# THINGS TO DO:
1/ Write out the part of the book discussion between "Started a new" and "flowing over things.", inclusive.
2/ Answer these questions from the book discussion:
(a) Which character from Les Liaisons dangereuses did the main character remind the writer of?
(b) What phrase did the writer come across after starting a new book that morning?
(c) In what year is Fireworks Over Toccoa set?
3/ Which people does the book discussion name with both a first name and a surname? List all of them.

— start of TEXT BLOCK —

Of course, maybe I'm underestimating Brenda.
But, in the end, I liked it and will probably reread at some point (it's quite short). The main character, who is fictional, reminded me a lot of Madame de Tourvel from Les Liaisons dangereuses. So, in my head, it was as if Michelle Pfeiffer was taking on a young Verna Lisi with occasional echoes of Monty Python.
Kate Beaton, on all the Austen & monster remixes
I haven't read any of the Jane Austen vs. Zombies Pirates Sea Monsters, etc. books, but I'd totally read that book in the last strip in a heartbeat.
Started a new book this morning and just came across the phrase "as her eyes washed over the jar."
My mind went to a really creepy place.
Hee. Nothing like waves of eyes flowing over things.
"Or taken literally, incredibly gross."
Funny thing is, this is another one of those "love stories written by men, so of course they must be deeper and have more meaning," books. But unlike a Nicholas Sparks book, this one is actually quite good. (Fireworks Over Toccoa by Jeffrey Stepakoff.) Great setting/era, in post-D-Day 1945 and the premise for the story is well thought-out. The author has written quite a bit for film and television so he can craft a nice story, but again, I find myself thinking, had this been written by a woman, it might have been published, but not in hardcover and it wouldn't have gotten front table placement at B&N.

— end of TEXT BLOCK —
— start of MATERIAL PROVIDED —

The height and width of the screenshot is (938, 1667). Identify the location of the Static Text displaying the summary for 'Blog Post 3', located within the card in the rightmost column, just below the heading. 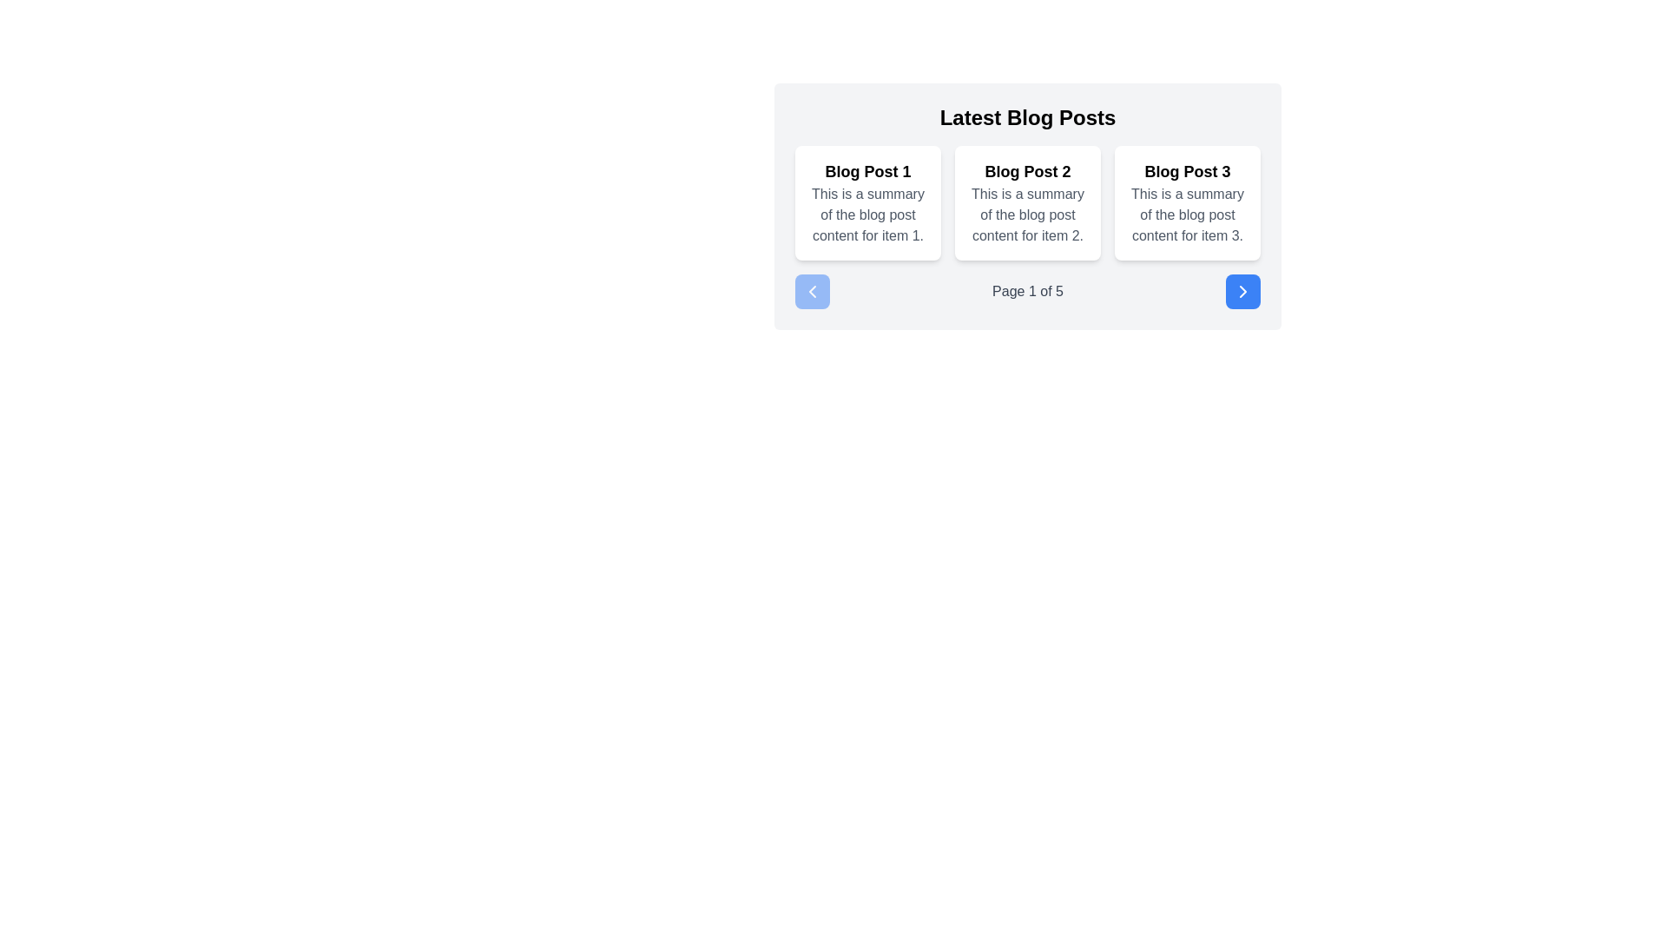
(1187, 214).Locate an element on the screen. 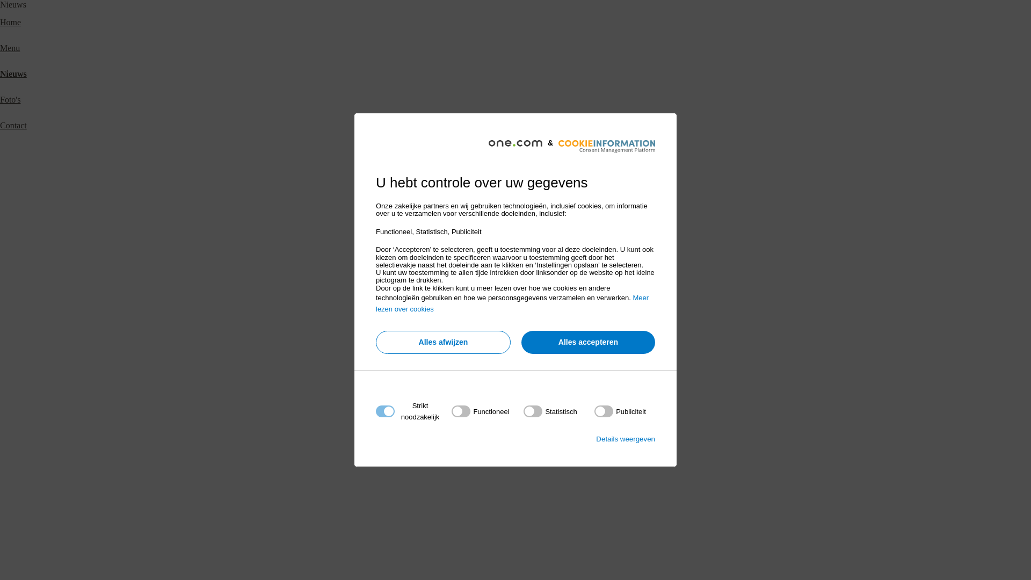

— end of MATERIAL PROVIDED —

# SOLUTIONS:
1/
Started a new book this morning and just came across the phrase "as her eyes washed over the jar."
My mind went to a really creepy place.
Hee. Nothing like waves of eyes flowing over things.

2/
(a) Madame de Tourvel
(b) "as her eyes washed over the jar."
(c) 1945

3/
Michelle Pfeiffer
Verna Lisi
Kate Beaton
Jane Austen
Nicholas Sparks
Jeffrey Stepakoff